The doctor may request the laboratory tests to confirm which include; serum osmolality, hypoglycaemia, liver function test results, urinalysis results etc. which will confirm the final diagnosis

PE: What is the incidence of DEG toxicity in the Lesotho?

TL: As far as my knowledge and practice is concerned I have not come across the case of DEG toxicity in Lesotho; no case has been reported yet and that does not eliminate the probability as other African countries have had cases of DEG toxicity.

PE: What should be the focus of clinical history for suspected DEG toxicity?

TL: The focus should be on the severity of toxicity based on the clinical manifestations and initial measures to take to safe life.

PE: What is the role of laboratory testing in DEG toxicity diagnosis, and do we make use of such here at home?

TL: Laboratory testing is always done to confirm the severity of the toxin in the body, the effect on the systems of the body such as Respiratory tract, Central Nervous System, Renal, Hepatic, Vascular system etc. The findings will give a clear picture and therefore proper treatment based on the results. At home we only pay attention to symptoms of toxicity and take them to the health facility for further laboratory investigations.

PE: Which lab tests should be performed in symptomatic patients with DEG toxicity?

TL: The laboratory tests to confirm toxicity include; serum osmolality, hypoglycaemia, liver function test results, urinalysis, etc.

PE: Are there regional and/or national guidelines for the medical management and treatment of toxicity – if yes, what are they?
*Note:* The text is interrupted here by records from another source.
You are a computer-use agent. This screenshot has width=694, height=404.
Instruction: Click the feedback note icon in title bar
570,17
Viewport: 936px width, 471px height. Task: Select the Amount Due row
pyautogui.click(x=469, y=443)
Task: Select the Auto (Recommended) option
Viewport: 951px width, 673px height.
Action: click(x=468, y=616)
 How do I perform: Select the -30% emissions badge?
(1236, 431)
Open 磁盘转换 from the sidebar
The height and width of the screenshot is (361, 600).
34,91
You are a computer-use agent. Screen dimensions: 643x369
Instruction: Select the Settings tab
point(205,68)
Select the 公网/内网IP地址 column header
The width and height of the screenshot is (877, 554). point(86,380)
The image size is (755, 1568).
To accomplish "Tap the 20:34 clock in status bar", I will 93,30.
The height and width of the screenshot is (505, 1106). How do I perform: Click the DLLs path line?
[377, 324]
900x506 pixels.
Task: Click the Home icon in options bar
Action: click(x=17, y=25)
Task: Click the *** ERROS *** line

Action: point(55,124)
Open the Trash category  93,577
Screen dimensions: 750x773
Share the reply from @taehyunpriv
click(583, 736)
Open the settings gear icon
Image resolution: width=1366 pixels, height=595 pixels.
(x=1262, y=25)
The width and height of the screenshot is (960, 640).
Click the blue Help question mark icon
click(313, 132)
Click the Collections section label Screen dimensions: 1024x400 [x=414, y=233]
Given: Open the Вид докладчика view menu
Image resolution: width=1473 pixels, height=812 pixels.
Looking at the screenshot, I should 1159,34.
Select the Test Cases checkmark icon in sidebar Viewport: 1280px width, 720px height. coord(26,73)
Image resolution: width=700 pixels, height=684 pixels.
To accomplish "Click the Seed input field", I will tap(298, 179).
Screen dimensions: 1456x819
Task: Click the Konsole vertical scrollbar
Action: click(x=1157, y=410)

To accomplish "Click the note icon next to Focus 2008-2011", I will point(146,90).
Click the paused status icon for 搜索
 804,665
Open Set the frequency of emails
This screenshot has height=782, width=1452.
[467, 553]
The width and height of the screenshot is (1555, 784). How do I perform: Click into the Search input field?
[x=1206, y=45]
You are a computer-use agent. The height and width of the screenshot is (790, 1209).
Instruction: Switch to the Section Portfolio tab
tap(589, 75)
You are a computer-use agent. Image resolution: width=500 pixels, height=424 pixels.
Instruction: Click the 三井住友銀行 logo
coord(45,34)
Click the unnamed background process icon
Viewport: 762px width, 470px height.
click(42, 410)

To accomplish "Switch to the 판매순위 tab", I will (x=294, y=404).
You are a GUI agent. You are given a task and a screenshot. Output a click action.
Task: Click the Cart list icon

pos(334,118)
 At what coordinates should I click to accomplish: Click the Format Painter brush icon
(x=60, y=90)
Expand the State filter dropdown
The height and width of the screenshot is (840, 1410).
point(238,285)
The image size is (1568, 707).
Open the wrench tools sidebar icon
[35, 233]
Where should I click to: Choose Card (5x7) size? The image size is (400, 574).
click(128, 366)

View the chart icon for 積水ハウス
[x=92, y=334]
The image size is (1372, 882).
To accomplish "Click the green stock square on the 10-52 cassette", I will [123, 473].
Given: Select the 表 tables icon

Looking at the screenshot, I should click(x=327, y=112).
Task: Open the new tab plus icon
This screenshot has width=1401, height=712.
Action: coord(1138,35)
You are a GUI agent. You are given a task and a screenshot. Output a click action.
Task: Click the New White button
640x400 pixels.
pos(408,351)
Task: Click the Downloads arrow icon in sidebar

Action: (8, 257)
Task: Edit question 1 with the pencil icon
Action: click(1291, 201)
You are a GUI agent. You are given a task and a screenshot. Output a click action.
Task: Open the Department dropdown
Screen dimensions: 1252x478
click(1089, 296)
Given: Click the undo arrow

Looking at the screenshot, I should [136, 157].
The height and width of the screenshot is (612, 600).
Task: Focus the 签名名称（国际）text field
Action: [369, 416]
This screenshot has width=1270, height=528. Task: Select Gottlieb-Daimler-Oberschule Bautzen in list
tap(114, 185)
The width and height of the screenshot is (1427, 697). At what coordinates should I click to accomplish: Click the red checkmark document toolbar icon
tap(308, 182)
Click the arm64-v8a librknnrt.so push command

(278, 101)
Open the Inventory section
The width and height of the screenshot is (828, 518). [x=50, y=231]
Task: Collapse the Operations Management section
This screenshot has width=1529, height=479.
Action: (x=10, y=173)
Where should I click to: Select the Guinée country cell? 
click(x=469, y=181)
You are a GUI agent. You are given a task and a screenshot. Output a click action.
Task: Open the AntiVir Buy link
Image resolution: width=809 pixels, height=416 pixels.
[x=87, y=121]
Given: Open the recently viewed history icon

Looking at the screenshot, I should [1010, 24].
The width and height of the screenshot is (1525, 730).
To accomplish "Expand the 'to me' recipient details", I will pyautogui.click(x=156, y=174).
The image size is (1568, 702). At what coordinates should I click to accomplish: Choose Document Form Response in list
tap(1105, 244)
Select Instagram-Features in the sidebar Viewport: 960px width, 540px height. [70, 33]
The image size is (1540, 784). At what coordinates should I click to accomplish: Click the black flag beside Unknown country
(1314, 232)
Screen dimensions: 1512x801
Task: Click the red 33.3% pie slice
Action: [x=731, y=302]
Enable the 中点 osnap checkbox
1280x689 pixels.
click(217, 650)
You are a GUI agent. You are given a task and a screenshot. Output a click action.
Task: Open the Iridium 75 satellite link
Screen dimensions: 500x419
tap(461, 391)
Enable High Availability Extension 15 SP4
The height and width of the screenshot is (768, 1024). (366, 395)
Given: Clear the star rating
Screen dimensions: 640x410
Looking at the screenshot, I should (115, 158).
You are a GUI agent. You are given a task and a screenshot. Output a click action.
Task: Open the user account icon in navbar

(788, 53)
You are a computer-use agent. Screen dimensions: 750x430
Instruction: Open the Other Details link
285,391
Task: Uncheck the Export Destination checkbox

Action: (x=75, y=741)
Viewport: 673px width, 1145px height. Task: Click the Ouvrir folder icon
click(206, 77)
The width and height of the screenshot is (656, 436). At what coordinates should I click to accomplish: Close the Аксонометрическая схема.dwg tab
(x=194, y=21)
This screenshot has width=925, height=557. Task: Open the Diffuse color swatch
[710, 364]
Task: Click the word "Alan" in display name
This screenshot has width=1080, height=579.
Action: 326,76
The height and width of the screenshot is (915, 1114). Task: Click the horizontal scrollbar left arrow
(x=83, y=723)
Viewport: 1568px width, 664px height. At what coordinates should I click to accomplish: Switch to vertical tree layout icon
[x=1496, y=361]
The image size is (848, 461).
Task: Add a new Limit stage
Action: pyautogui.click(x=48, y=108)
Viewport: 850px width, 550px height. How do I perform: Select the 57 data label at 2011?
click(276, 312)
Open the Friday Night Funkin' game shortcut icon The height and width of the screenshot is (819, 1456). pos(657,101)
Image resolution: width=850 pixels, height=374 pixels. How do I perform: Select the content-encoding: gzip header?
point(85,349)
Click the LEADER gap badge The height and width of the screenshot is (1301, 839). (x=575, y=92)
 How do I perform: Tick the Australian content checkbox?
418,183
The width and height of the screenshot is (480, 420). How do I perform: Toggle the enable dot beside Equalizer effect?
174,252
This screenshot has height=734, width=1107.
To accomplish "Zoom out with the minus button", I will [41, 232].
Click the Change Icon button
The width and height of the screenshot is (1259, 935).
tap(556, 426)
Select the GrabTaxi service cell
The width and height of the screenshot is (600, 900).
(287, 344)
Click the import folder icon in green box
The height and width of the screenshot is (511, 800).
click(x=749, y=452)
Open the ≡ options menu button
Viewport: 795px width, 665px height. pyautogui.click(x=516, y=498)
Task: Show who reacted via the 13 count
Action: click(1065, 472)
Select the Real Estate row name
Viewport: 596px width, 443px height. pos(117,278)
TL: As per my knowledge, we do not have guidelines in Lesotho; we always use international guidelines (FDA guidance) which explain safety at home and treatments when the patient is taken to the facility

PE: What is the initial emergency treatment of DEG?

TL: Patient stabilisation is key, secure patient’s airway, breathing and blood circulation.

PE: What is pre-hospital care, and initial considerations for emergency, for DEG toxicity?

TL: Gastrointestinal decontamination is very significant. These include activated charcoal, gastric lavage and aspiration and take the patient to the facility as soon as possible.

PE: When is treatment for suspected DEG intoxication indicated?

TL: Treatment should be initiated as soon as the DEG intoxication is suspected to safe life and reduce mortality.

PE: Which medications are used in the treatment of DGE toxicity?

TL: a. Sodium Bicarbonate to correct metabolic acidosis b. Treatment should include intravenous administration of ethanol or fomepizole as they are antidotes of DEG toxicity through the inhibition of DEG metabolism and therefore prevent the production and accumulation of toxic metabolites.

PE: How safe are we from the toxicity of the medicines we consume in the country?

TL: We cannot guarantee safety even though we have not come across cases of DEG intoxication. We should always take care of ourselves and listen to our healthcare professionals such as pharmacists when they give us medications.

PE: Is the Lesotho Medical Association doing enough to protect us?

TL: I think it is doing enough through education and counselling programmes health professionals are giving to the nations in platforms like media, facilities, etc. We provide education on various conditions and medications, side effects, toxicity and precautions.